By default, Aldea removes filler words from the output to produce clean, readable text. However, you can preserve every utterance spoken in your verbatim by adding filler_words=true as a query parameter. This is useful for verbatim transcription or conversation analysis where hesitations carry meaning.
The following request shows how to include filler words in the output:
curl -X POST "https://api.aldea.ai/v1/listen?filler_words=true" \
-H "Authorization: Bearer YOUR_ALDEA_API_KEY" \
--data-binary @audio.wavfiller_words | Transcript |
|---|---|
false (default) | "I think we should move forward with the project." |
true | "I think, um, we should, you know, move forward with the project." |
Filler word detection is available for English only.

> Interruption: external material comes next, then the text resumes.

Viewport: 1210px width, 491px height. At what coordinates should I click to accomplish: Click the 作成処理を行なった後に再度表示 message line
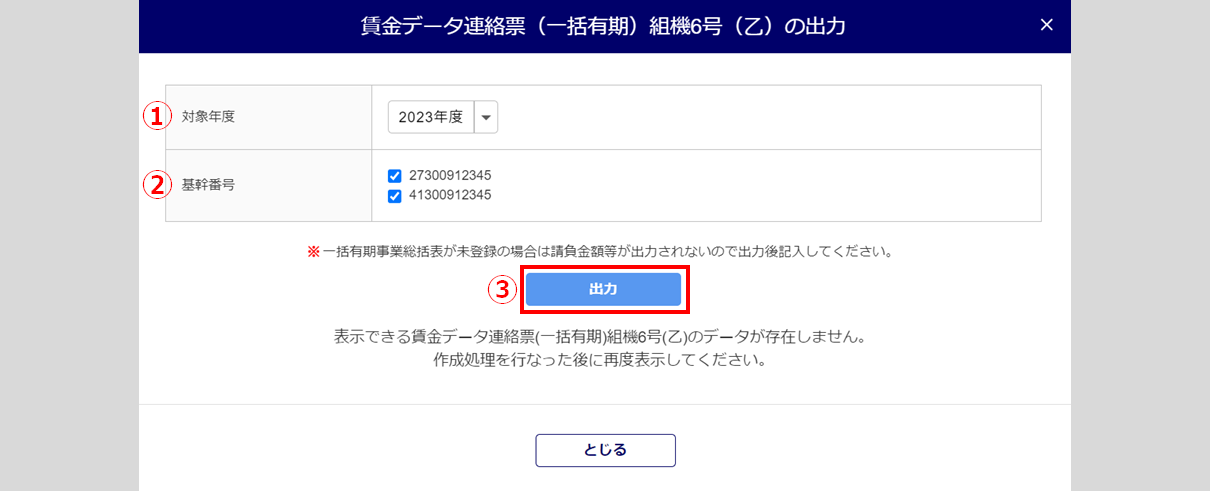[599, 360]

When to include filler words
Filler words carry meaningful signals in contexts such as:
-
Conversation analysis and research: Linguists, UX researchers, and communication coaches study hesitation patterns to understand speaker confidence, cognitive load, and conversational dynamics. Removing fillers strips away the data they need.
-
Legal and compliance transcription. Verbatim court transcripts, deposition records, and regulatory proceedings often require every spoken word to be documented. Omitting fillers could be considered an incomplete record.
-
Sentiment and intent analysis. A customer who says "I, um, I guess the product is... fine" is communicating something different from one who says "The product is fine." Filler words and hesitation patterns can signal uncertainty, dissatisfaction, or discomfort that a cleaned-up transcript obscures.
-
Speaker coaching and training. Sales teams, public speakers, and media trainers use filler word frequency as a measurable metric for improvement. Preserving fillers in training session transcripts makes that analysis possible.
When to exclude filler words
For most production use cases, the default behavior where filler words are removed produces the best result:
-
Meeting notes and summaries: Most readers want the key take aways from a discussion, not a record of every word. Clean transcripts are faster to read and easier to summarize.
-
Subtitles and captions: Screen space is limited, and some fillers may bring visual clutter without adding any value for the viewer.
-
Content publishing: Podcast transcripts, interview articles, and blog posts read better without fillers. Published text follows written conventions, not spoken ones.
-
Chatbot and voice assistant logs: When transcribing user commands or queries, fillers interfere with intent parsing. For example, the phrase "Um, set a timer for, uh, five minutes" could be harder to parse than "Set a timer for five minutes."